Bonds In Conversation : Saving Is Good, Borrowing Is Bad

A mad week with markets suffering a huge loss of confidence in almost everything except the safest of stuff which is the irony because the less yield hungry you were, the more rewards you would be reaping now.

A friend who had bought the HDB 7 year bond back in March this year at the miserly yield of 3.008% ( I did like this one alot…. is now pocketing profits in selling the bond at near 103, which is about a full year worth of coupon on top of the 1.5% he collected for his accrued interest.

Massive change in volatility for all asset classes led by fx vols which exploded. Commodities, stocks, VIX, credits and govis all saw wild swings that the markets were unprepared for (else, we would not be seeing such moves).

Bad Volatility = Margin Calls = Contagion on the rest of the portfolio

Initial blame on Germany for not spending enough to spur the Eurozone economies and indeed, its been noted that 60.3% of German government bonds (including tbills) are now trading in the negative yield territory (unverified, Source : Bond Vigilantes).

Then the blame swung to the Ebola scare as the outbreak appears to be spiraling out of control.

And the crashing oil prices, supposedly on the instigation of Saudi Arabia which has been deemed to threaten the existence of OPEC.

Observers note that 10Y US treasuries cannot be yielding 2% unless a recession is imminent and we cannot be farther away from that in the US as economic results continue to shine and initial jobless claims fall to a 14 year low. Or it could be the result of the drastic drop in the US Budget deficit to pre crisis levels.

Cracks are showing up as Greek 10Y bonds broke 9% again, rising 2% within a week. Italy and Spain weakening out too.

My take on all this ?

Borrowing is bad ! Kudos to Germany for holding out.

Why borrow when it will come back to bite you one day ?

If we examine all the countries that are weathering the storm better than others – they are the non borrowers ! Look at Singapore ! Switzerland and gang.  None of borrowers, even though Australia is bit of an anomaly, running the least leveraged (DEBT/GDP) amongst the developed countries and suffering on the currency and stocks front, are suffering from any bad press in these times.

This holds true for companies and individual investors too as we await for casualties in the coming weeks.

So while people are sitting back and congratulating themselves on the fact that the bond index is beating the STI (for the second time this year), note that to monetise it, you should be selling now.

But note again, that almost every bond is underperforming this week despite the massive drop in interest rates as credit spreads widened out.

With the exception of AAA credits like SMRT, stat boards like HDB, government linked names and of course, the government bonds, there are few names that closed the week higher in price.

Of the 2014 new issues, worst hit has been Yanlord which suffered huge negative contagion effect from the AGILE debacle.

This is followed closely by the O&G names like Ezra, Swiber and gang whose stock prices have fallen sharply on the oil price move.

Perps have also seen some heavy selling eg. Genting which lost about 0.7cts, and I am pretty sure it is because of the poor liquidity due to the lack of banking lines to support the market. Banks only have limited ability to buy and if everyone sells all at once, the market freezes over.

It is a shame because interest rates did take a huge tumble this week, down 0.2% in the 5 years at one point, which is lower than what we opened the year at and it would have been opportune to beat the bond index by locking in the profits.

___

* _Prompt_:
Answer these questions from the bond commentary:
(a) At what yield did the friend buy the HDB 7 year bond?
(b) What percentage of German government bonds is said to be trading at negative yields?
(c) Which of the 2014 new issues has been hit worst?
The records are not required for the work here.

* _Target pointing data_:
___

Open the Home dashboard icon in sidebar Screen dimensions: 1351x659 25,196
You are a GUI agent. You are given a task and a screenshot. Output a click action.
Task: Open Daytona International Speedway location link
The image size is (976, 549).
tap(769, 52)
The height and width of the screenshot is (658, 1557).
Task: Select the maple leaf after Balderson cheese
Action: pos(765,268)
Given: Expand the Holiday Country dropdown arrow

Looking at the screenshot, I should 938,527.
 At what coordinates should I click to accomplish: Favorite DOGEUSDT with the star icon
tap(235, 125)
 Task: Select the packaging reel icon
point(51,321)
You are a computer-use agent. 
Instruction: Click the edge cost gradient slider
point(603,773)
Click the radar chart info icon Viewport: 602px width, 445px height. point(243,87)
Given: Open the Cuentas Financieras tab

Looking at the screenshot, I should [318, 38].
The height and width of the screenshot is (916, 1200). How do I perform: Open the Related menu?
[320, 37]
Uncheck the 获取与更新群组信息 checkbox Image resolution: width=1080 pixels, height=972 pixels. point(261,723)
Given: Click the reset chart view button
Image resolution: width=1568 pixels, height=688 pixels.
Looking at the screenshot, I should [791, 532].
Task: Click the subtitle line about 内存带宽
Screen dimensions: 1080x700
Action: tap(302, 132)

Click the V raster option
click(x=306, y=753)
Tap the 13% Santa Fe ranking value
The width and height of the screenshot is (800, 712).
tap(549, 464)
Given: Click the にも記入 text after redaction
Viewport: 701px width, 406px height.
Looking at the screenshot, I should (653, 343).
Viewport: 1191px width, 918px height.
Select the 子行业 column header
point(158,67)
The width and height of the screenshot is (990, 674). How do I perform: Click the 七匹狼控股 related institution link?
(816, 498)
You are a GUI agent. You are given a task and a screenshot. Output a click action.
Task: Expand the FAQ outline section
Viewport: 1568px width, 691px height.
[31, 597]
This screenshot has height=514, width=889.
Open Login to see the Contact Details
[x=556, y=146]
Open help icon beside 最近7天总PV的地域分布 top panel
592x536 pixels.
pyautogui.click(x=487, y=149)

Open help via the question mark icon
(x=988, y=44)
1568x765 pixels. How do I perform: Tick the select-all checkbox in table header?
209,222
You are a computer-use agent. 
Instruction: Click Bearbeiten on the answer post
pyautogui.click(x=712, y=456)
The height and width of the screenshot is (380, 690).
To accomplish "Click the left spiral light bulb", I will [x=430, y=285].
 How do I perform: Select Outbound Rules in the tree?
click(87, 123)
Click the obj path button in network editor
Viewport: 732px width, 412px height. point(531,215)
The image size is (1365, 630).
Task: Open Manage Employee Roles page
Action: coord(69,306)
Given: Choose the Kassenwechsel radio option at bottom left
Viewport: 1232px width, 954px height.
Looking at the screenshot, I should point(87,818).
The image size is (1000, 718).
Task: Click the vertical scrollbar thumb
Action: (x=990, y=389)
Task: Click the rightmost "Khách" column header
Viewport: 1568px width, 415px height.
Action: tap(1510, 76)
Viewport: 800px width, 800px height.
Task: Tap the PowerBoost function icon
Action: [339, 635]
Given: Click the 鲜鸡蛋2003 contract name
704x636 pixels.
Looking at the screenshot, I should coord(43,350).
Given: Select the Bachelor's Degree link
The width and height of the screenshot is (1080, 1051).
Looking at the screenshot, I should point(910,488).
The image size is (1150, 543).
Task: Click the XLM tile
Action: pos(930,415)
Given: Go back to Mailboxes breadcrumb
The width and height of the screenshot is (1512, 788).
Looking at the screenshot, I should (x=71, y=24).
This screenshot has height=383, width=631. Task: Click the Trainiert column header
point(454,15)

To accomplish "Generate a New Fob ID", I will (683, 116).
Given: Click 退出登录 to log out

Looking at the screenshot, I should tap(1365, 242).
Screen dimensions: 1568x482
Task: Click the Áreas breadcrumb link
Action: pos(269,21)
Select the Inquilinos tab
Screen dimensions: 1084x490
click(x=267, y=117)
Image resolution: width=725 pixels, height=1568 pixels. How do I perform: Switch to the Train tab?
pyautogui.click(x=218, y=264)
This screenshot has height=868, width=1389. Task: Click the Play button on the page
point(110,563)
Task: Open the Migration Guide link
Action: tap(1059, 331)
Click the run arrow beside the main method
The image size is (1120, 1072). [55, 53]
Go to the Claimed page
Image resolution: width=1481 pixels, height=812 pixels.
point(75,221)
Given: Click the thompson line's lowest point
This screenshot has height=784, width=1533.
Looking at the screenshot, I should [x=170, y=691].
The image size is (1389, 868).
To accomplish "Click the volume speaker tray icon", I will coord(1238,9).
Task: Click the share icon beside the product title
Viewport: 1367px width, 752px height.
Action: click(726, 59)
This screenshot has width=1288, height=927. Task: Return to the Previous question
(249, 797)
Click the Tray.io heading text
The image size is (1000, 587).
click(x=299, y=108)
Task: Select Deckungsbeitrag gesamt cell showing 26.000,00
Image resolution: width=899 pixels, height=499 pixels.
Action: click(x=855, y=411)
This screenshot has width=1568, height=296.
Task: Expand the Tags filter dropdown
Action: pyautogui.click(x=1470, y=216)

___

* _Full answer_:
(a) 3.008%
(b) 60.3%
(c) Yanlord